- Born: Stephen Garvey 8 January 1958 (age 68) Manchester, England
- Genres: Punk rock, new wave, post-punk
- Occupations: Musician, record producer, impresario, carpenter
- Instrument: Bass guitar
- Years active: 1977–1992
- Labels: United Artists Records, Virgin Records, New Hope Sound & Vision
- Website: MySpace: Steve (official MySpace site); MySpace: New Hope and Vision;

= Steve Garvey (musician) =

Stephen Garvey (born 8 January 1958) is an English musician who is known for being the bass guitarist of the punk band Buzzcocks, forming part of the classic line-up of the group, from 1977 to 1981, and, again, from 1989 to 1992.

==Biography==

===Original Buzzcocks years===
Garvey was born in Manchester, England. After working in a petrol station, he joined Buzzcocks as bass guitarist in late 1977, replacing erstwhile bassist Garth Smith shortly after the release of the Orgasm Addict single. He was with Buzzcocks for their first three albums: Another Music in a Different Kitchen, Love Bites and A Different Kind of Tension, and his work features on the majority of the compilation Singles Going Steady. The group disbanded in 1981.

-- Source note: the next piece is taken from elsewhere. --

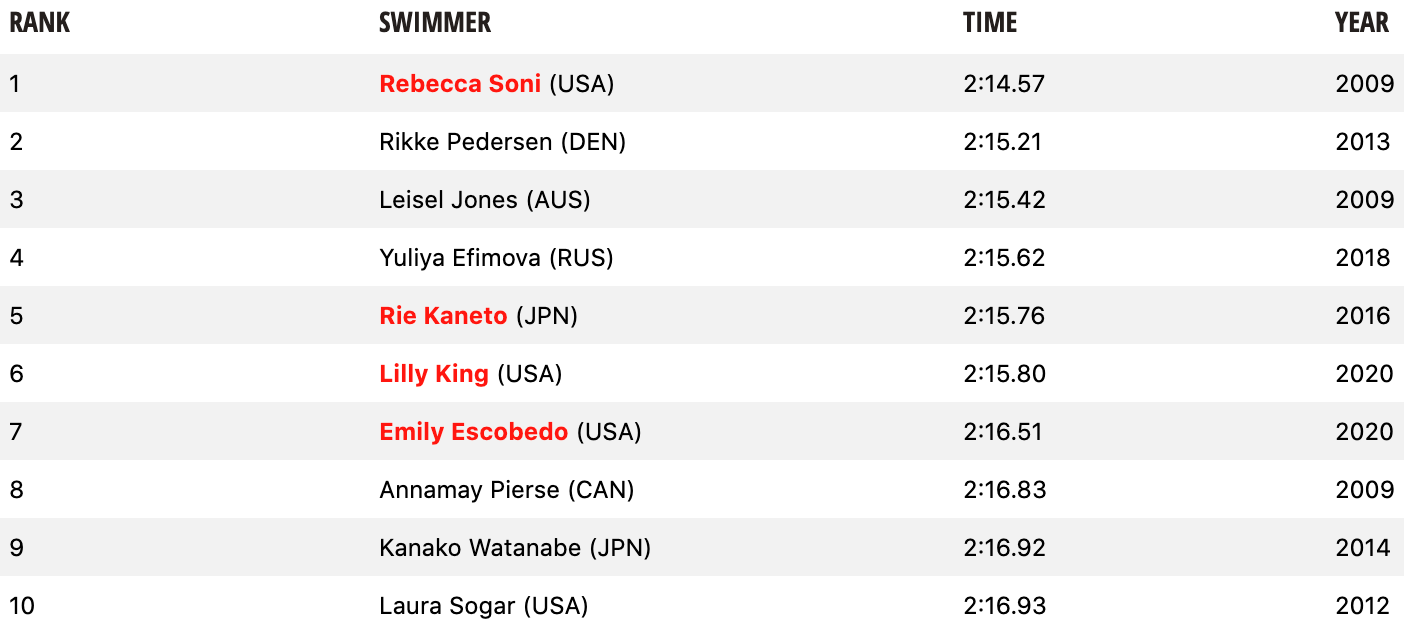Open the Rie Kaneto link
The width and height of the screenshot is (1404, 626).
(x=443, y=316)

===Other bands and collaborations===
From 1978 to 1980, in parallel with Buzzcocks, he was a member of The Teardrops, which was mostly his school band, along with The Fall's Karl Burns, Martin Bramah and Tony Friel, who released two EPs in 1978, In and out of Fashion and Leave Me No Choice, and a 7" single in 1979, Seeing Double, as well as an album called Final Vinyl in 1980. Shortly after the release of the album, it seems the band changed their name to Bok Bok, and consisted of Garvey, Burns and a singer and guitarist called Dave Price. They then released a 7" single, Come Back To Me backed with "Misfit", which made single of the week in the Record Mirror.

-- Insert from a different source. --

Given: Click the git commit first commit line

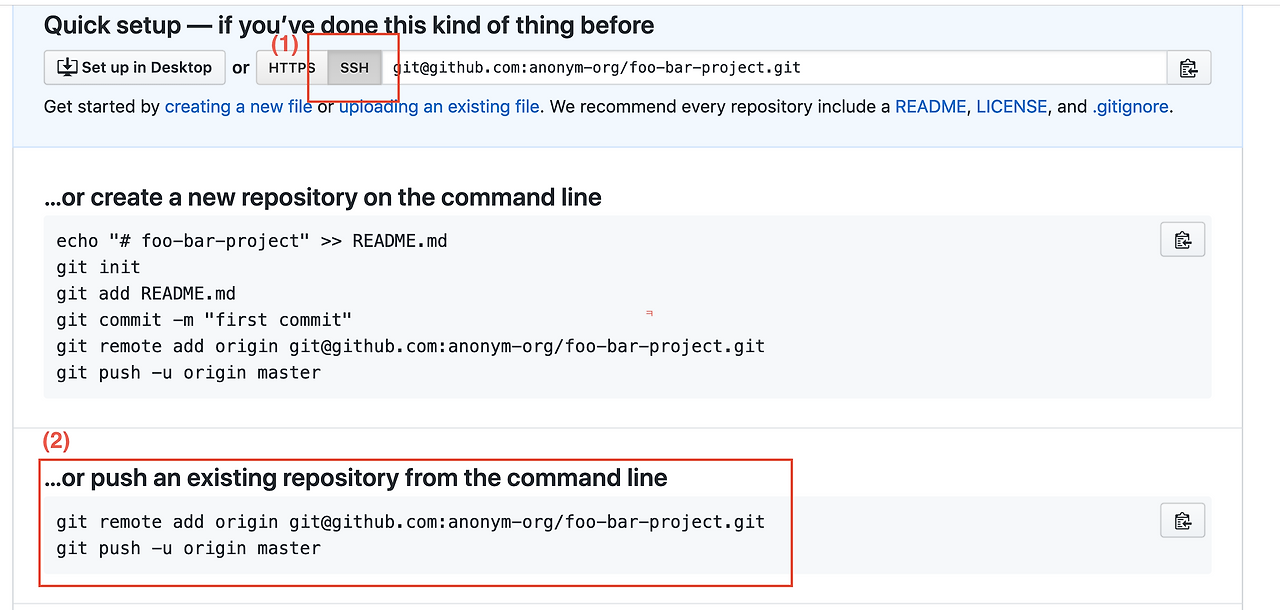Looking at the screenshot, I should tap(204, 320).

After Buzzcocks split up in 1981, he continued working with his ex-Buzzcocks bandmates; with lead vocalist and guitarist Pete Shelley on his Homosapien album; and with guitarist Steve Diggle, on the 50 Years of Comparative Wealth EP (1981).

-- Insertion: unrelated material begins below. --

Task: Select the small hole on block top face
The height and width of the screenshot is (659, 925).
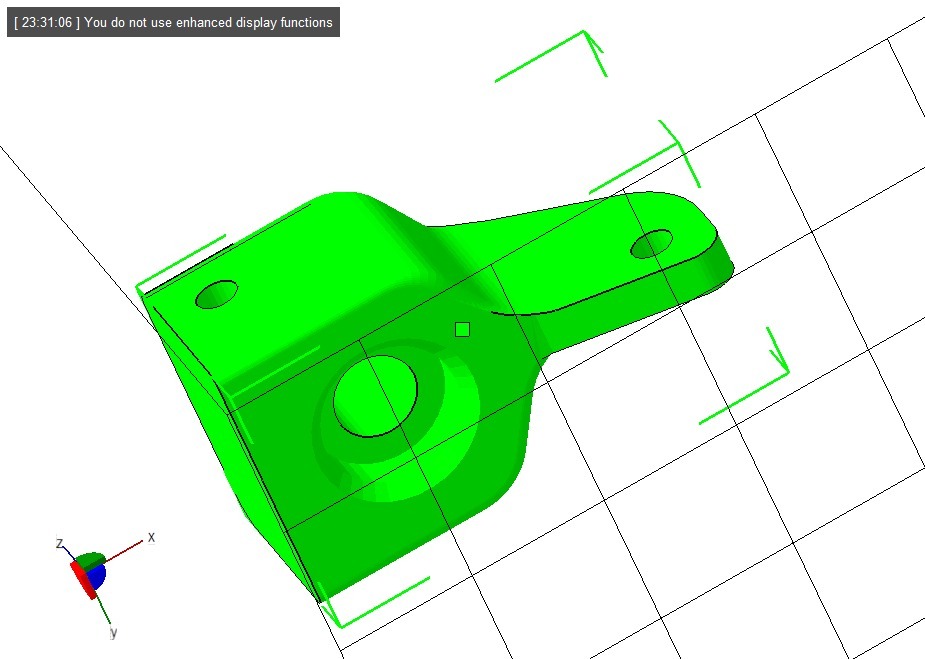Action: click(217, 294)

By 1981, he formed a band called Motivation, along with Dave Price (vocals), Dave Rowbotham (guitar) (previously in The Durutti Column, and then in The Mothmen) and Snuff (drums) (later in Distant Cousins). This band was forced to change their name to Shy Talk and was signed to Columbia Records in the U.S. releasing one album, but by this time Garvey was no longer involved "they turned us into a Duran Duran clone, I rejected what it became" he was quoted as saying, although he is thanked in the album credits.

During his last years living in England, he joined post-punk band Blue Orchids, playing bass while they were playing alongside Velvet Underground's Nico.

He produced power pop band Private Sector's "Just Wanna Stay Free" single, in 1979, and some works of Night Visitors at Graveyard Studios, in Prestwich.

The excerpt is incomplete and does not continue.